Preventing ES Shard Dance

otisg · March 6, 2012, 11:13am

Hello,

We've been doing a lot of ElasticSearch performance testing lately. While
testing, we've experienced the "ES shard dance" shown in the attachment
whenever we restarted any of the nodes. This, of course, made testing hard
because we couldn't keep a fixed shard distribution between restarts and
between some of the test runs, plus it slowed us down (you can see this
shard dance took over 1 hour).

Is it possible to start ElasticSearch and tell it not to move any shards
around even if it thinks there is a better way to distribute them?

Thanks,
Otis

Hiring ElasticSearch Engineers World-Wide --

dobe · March 6, 2012, 12:32pm

hi otis

this is described
here Allow to disable shard allocations · Issue #1358 · elastic/elasticsearch · GitHub

On Tuesday, March 6, 2012 12:13:24 PM UTC+1, Otis Gospodnetic wrote:

Hello,

We've been doing a lot of Elasticsearch performance testing lately. While
testing, we've experienced the "ES shard dance" shown in the attachment
whenever we restarted any of the nodes. This, of course, made testing hard
because we couldn't keep a fixed shard distribution between restarts and
between some of the test runs, plus it slowed us down (you can see this
shard dance took over 1 hour).

Is it possible to start Elasticsearch and tell it not to move any shards
around even if it thinks there is a better way to distribute them?

Thanks,
Otis

Hiring Elasticsearch Engineers World-Wide --
Jobs - Sematext

Mark_Huang · March 6, 2012, 6:09pm

Disabling replica allocation will avoid rebalancing on cluster shutdown as dobe points out, but not on cluster restart, if the nodes don't all come up around the same time. Set the gateway parameters as described at Elasticsearch Platform — Find real-time answers at scale | Elastic

To give all your nodes time to initialize before recovery/rebalancing is performed. For example, in a cluster with 3 nodes and 1 replica per shard, you might set the parameters to:

gateway:
recover_after_nodes: 2
recover_after_time: 5m
expected_nodes: 3

Which would give the 3rd node up to 5 minutes to finish initializing before the first 2 nodes give up on it and start rebalancing.

--Mark

On Mar 6, 2012, at 4:32 AM, dobe wrote:

hi otis

this is described here Allow to disable shard allocations · Issue #1358 · elastic/elasticsearch · GitHub

On Tuesday, March 6, 2012 12:13:24 PM UTC+1, Otis Gospodnetic wrote:
Hello,

We've been doing a lot of Elasticsearch performance testing lately. While testing, we've experienced the "ES shard dance" shown in the attachment whenever we restarted any of the nodes. This, of course, made testing hard because we couldn't keep a fixed shard distribution between restarts and between some of the test runs, plus it slowed us down (you can see this shard dance took over 1 hour).

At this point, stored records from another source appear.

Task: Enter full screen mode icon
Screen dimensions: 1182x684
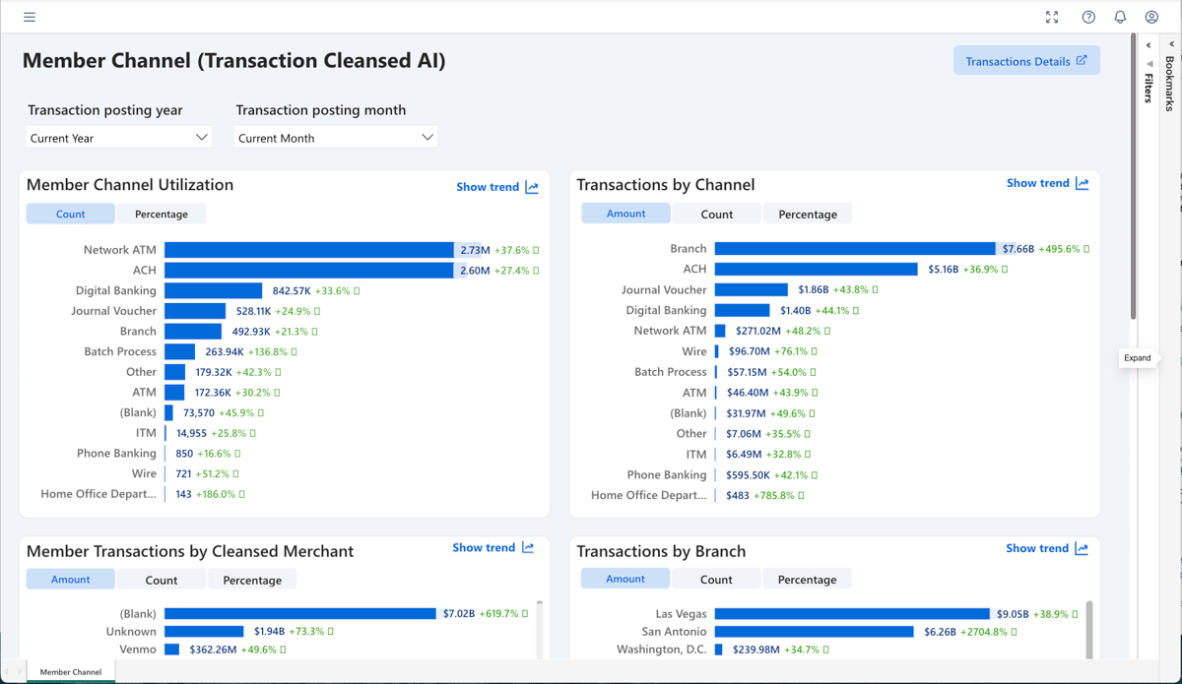Action: [1052, 17]
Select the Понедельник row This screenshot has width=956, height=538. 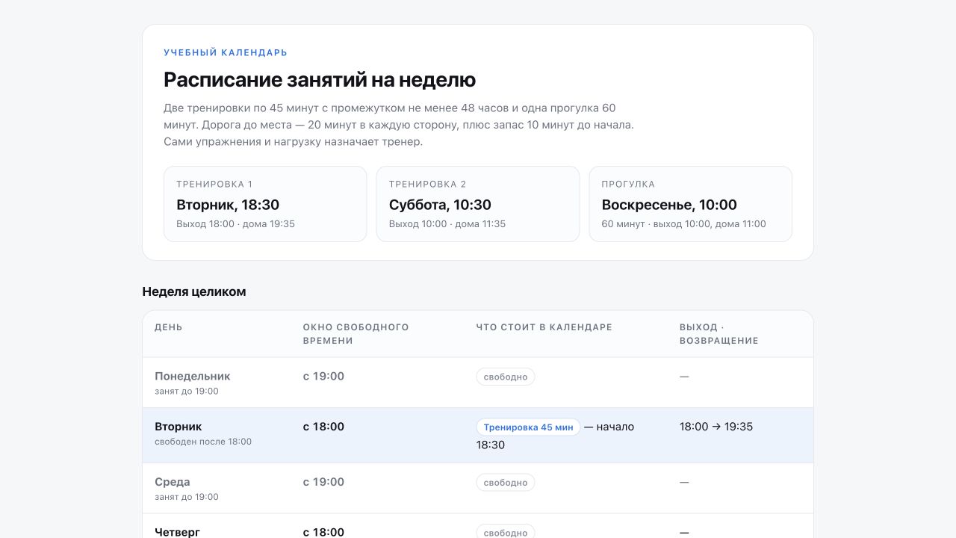pos(478,383)
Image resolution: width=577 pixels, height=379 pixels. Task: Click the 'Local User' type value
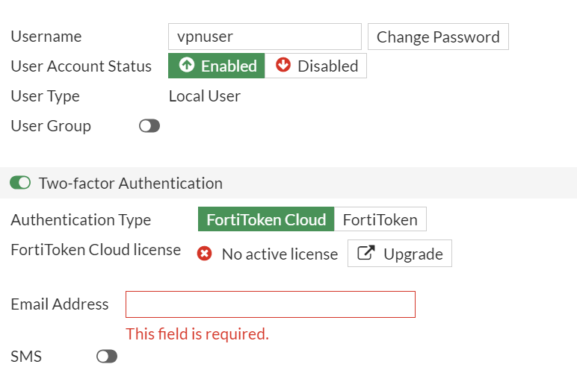205,96
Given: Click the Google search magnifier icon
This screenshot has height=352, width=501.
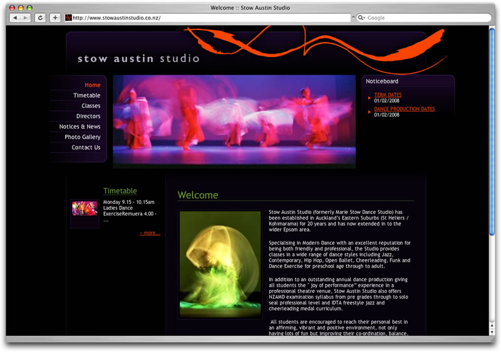Looking at the screenshot, I should click(x=362, y=18).
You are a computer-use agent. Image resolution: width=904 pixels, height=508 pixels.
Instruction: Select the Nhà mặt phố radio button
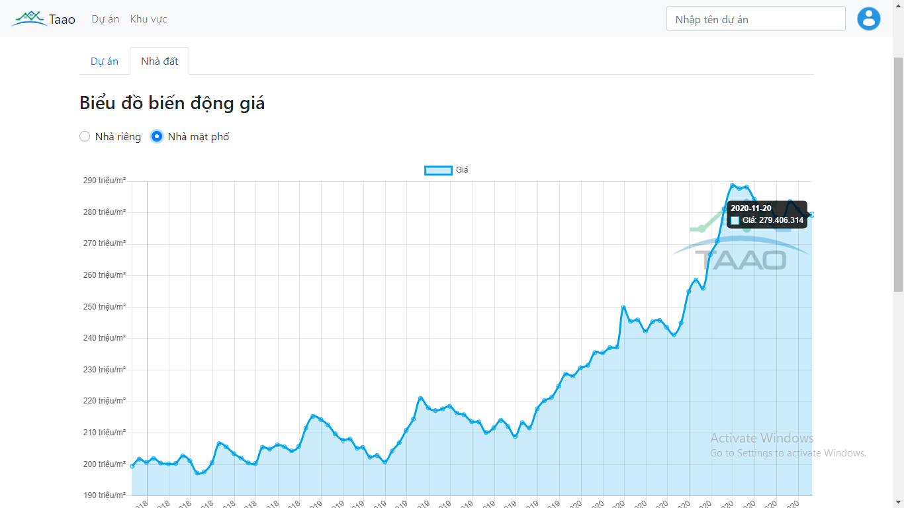tap(157, 136)
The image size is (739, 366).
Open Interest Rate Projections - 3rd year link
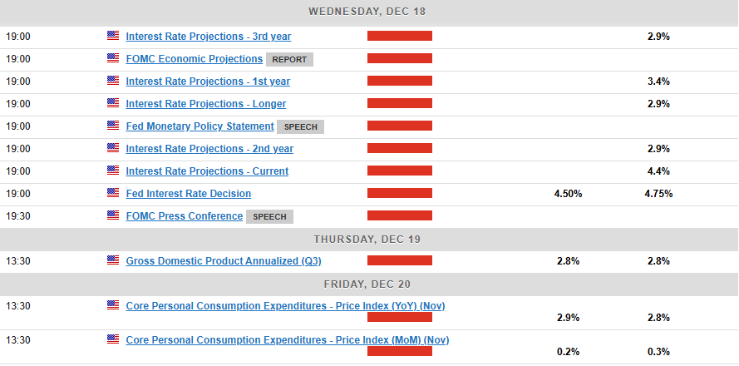click(209, 37)
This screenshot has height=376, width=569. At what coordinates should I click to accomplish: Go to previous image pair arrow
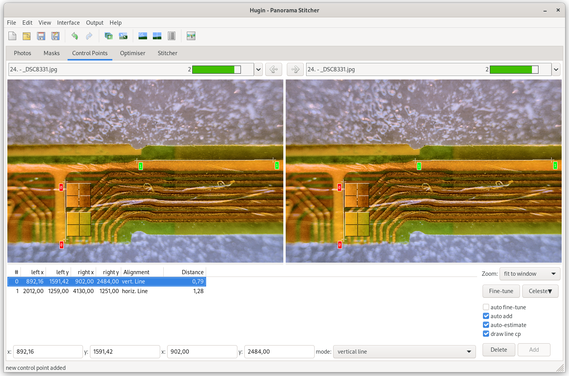(273, 69)
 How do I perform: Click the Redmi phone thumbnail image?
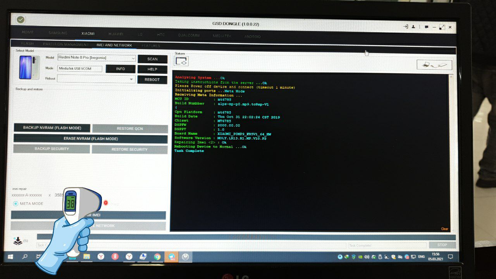(x=29, y=67)
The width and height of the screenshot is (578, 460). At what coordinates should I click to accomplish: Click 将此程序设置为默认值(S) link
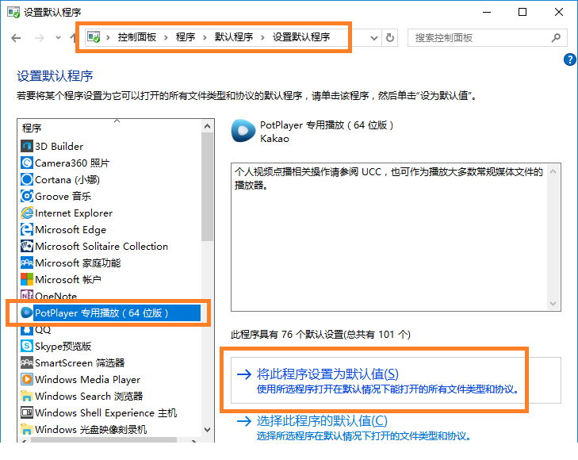327,374
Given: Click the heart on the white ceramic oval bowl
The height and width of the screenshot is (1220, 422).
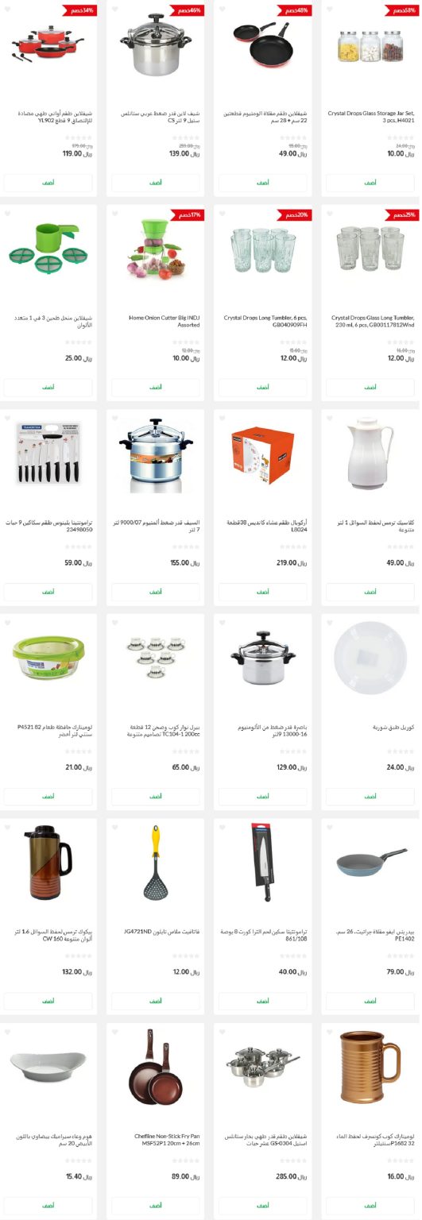Looking at the screenshot, I should tap(8, 1032).
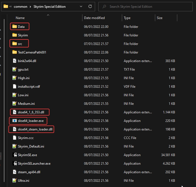Screen dimensions: 196x187
Task: Expand the hidden path chevrons before common
Action: [x=11, y=6]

Is it possible to start Elasticsearch and tell it not to move any shards around even if it thinks there is a better way to distribute them?

Thanks,
Otis

Hiring Elasticsearch Engineers World-Wide -- Jobs - Sematext

Mark_Waddle · March 7, 2012, 5:19am

Hi Otis,

What tooling are you using to gather and chart those metrics?

Mark

On Tuesday, March 6, 2012 3:13:24 AM UTC-8, Otis Gospodnetic wrote:

Hello,

We've been doing a lot of Elasticsearch performance testing lately. While
testing, we've experienced the "ES shard dance" shown in the attachment
whenever we restarted any of the nodes. This, of course, made testing hard
because we couldn't keep a fixed shard distribution between restarts and
between some of the test runs, plus it slowed us down (you can see this
shard dance took over 1 hour).

Is it possible to start Elasticsearch and tell it not to move any shards
around even if it thinks there is a better way to distribute them?

Thanks,
Otis

Hiring Elasticsearch Engineers World-Wide --
Jobs - Sematext

otisg · March 7, 2012, 5:44pm

Hi Mark,

That graph came from SPM for Elasticsearch. It's like SPM for Solr (
Sematext Apache Solr Monitoring | Performance Monitoring Tools), but with
ES metrics. It's not 100% polished, but that's happening as I type. It's
currently free and you can get it via http://apps.sematext.com/ (you can
also get free Search Analytics from there).

Otis

Hiring Elasticsearch Engineers World-Wide --

On Wednesday, March 7, 2012 1:19:31 PM UTC+8, Mark Waddle wrote:

Hi Otis,

What tooling are you using to gather and chart those metrics?

Mark

On Tuesday, March 6, 2012 3:13:24 AM UTC-8, Otis Gospodnetic wrote:

Hello,

We've been doing a lot of Elasticsearch performance testing lately.
While testing, we've experienced the "ES shard dance" shown in the
attachment whenever we restarted any of the nodes. This, of course, made
testing hard because we couldn't keep a fixed shard distribution between
restarts and between some of the test runs, plus it slowed us down (you can
see this shard dance took over 1 hour).

Is it possible to start Elasticsearch and tell it not to move any shards
around even if it thinks there is a better way to distribute them?

Thanks,
Otis

Hiring Elasticsearch Engineers World-Wide --
Jobs - Sematext

Paul_Brown · March 7, 2012, 5:54pm

It's not where Otis's graphs are coming from, but we get similar graphs out of OpenTSDB/tcollector attached to Elasticsearch. (We use OpenTSDB/tcollector with a simple graphite adapter and Coda Hale's metrics to gather metrics from other systems as well.)

-- Paul

On Mar 6, 2012, at 9:19 PM, Mark Waddle wrote:

Hi Otis,

What tooling are you using to gather and chart those metrics?

Mark

On Tuesday, March 6, 2012 3:13:24 AM UTC-8, Otis Gospodnetic wrote:
Hello,

We've been doing a lot of Elasticsearch performance testing lately. While testing, we've experienced the "ES shard dance" shown in the attachment whenever we restarted any of the nodes. This, of course, made testing hard because we couldn't keep a fixed shard distribution between restarts and between some of the test runs, plus it slowed us down (you can see this shard dance took over 1 hour).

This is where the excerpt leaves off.